Managing anxiety and parenting during a pandemic
Anxiety disorders are the most commonly occurring mental health conditions in the United States. These disorders are typically characterized by difficulty tolerating uncertainty. The current public health crisis has introduced much uncertainty into the lives of Tennesseans. Increasing COVID-19 hospitalizations and deaths will only add to these heightened negative emotions.
Kristy Benoit Allen, a psychology professor at the University of Tennessee, Knoxville, studies the intergenerational transmission of anxiety and how parenting behavior affects children's anxiety. The goal of her research is to develop and refine prevention and intervention approaches, particularly for the children of anxious parents.
With Tennessee extending its stay-at-home order through the end of April, and schools systems are closed through the end of the academic year, many parents are trying to work from home or cope with the stress of unemployment, while also homeschooling and caring for their children.
Helping anxious parents cope with these challenging circumstances, for the sake of their own mental health as well as that of their children, is of utmost importance.
Allen discussed the significance of parent-child relationships during this uncertain time and highlighted key strategies that parents feeling the strain of anxiety can use to help their children cope.
Do not avoid the conversation
"Avoidance is the hallmark of anxiety," Allen said. "You might be scared to talk to your kids about COVID-19 and are avoiding it as a result. This may unintentionally worry kids even more. Bring it up with your kids. Ask them what they know and what questions they have."
Answer your kids honestly but stick to only necessary details. This might mean giving them a brief overview of what is going on in the world, highlighting how we can do our part to help contain the spread, and instilling a sense of hope. Keep it simple and give them information from trusted sources like the Knox County Health Department and the Centers for Disease Control. Stay away from using social media as your primary source.
"Model calmness in your voice and words," Allen said.

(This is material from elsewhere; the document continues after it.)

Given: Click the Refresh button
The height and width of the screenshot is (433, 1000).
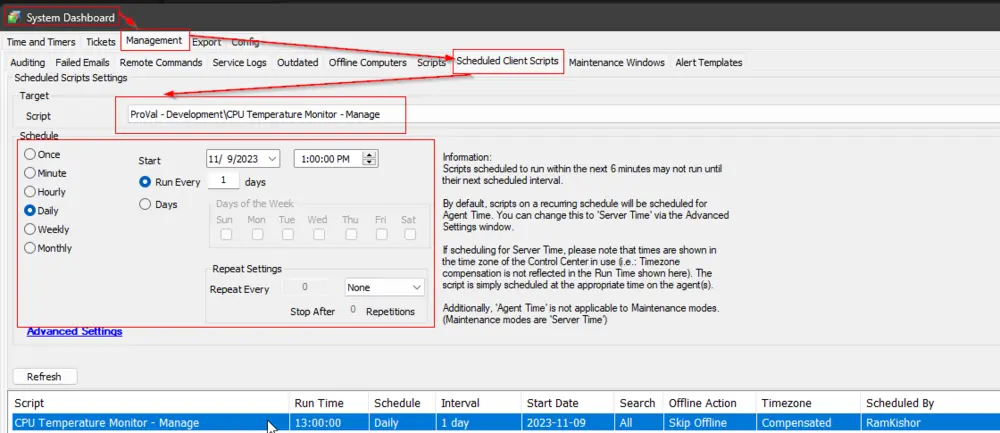Looking at the screenshot, I should pos(44,376).

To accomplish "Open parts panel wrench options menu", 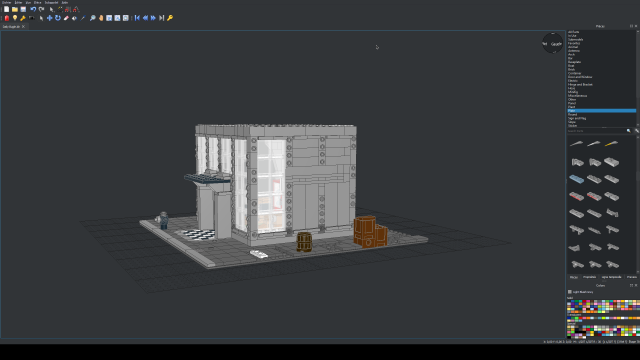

Avoid seeming outwardly upset and be understanding of their worries. Focus on what you can do to keep your family safe. Stay inside and keep washing your hands.
Control the things you can, but give your children space
Often in uncertain situations, anxiety commands us to take control.
"You cannot control what is in the news, but you can control how much of it you and your children are exposed to," Allen said.
You also cannot control how firmly others adhere to social distancing guidelines, she added, "but you can do your part to keep your family and others safe." Highlight that children can exercise their own control by washing their hands, keeping distance from others, and getting plenty of rest.
When parents are in a heightened state of anxiety, they have a tendency to be controlling and intrusive with their children. This is not a good time to try to exercise control. "Try not to be a helicopter parent," Allen said. "Let your children do tasks that are developmentally appropriate and safe. Provide them with assistance when needed, but don't be afraid to let them experience failures or setbacks. Children are resilient. Allowing them to continue to grow in their independence will help ensure that they come out of this pandemic feeling no less confident in their abilities."
Take stock of your emotions
Sometimes when anxiety and fear are upon us, we can become disconnected and dismissive of those we love the most.
"Try to monitor yourself in this regard," Allen said. "Periodically take stock of where you fall on a cold to warm scale of 1–10 throughout the day."
When slipping into uncomfortable territory, parents should try to give some extra attention or affection to their children. On a tough day, give them some extra evening snuggles or spend some one-on-one time with them. Apologize if you snap at them and make a note to do better.
On the flip side, do things as a family that will make you feel good. Write thank-you letters to health care workers, create sidewalk chalk messages of hope at the park, cook something for your neighbors, donate to people who are especially in need, spend time calling and connecting with older relatives, etc.
Cut yourself some slack
Parenting, homeschooling, and working from home full time are incredibly difficult. Hang in there and do the best you can, even when you feel impatient.
"Using these suggested strategies consistently is hard under the best of circumstances," Allen said. "You're not going to be perfect and nobody expects you to be. Try to model as much calmness and reassurance around your children as you can."
But it's perfectly OK if you have to find a place to unload your stress at the end of the day. Spend quality time with your significant other. Call a family member or friend to process what you're going through. Schedule a teletherapy session with a therapist or counselor (see below for resources for both yourself and your children). Engage in self-care as much as you can to stay healthy for yourself and your kids.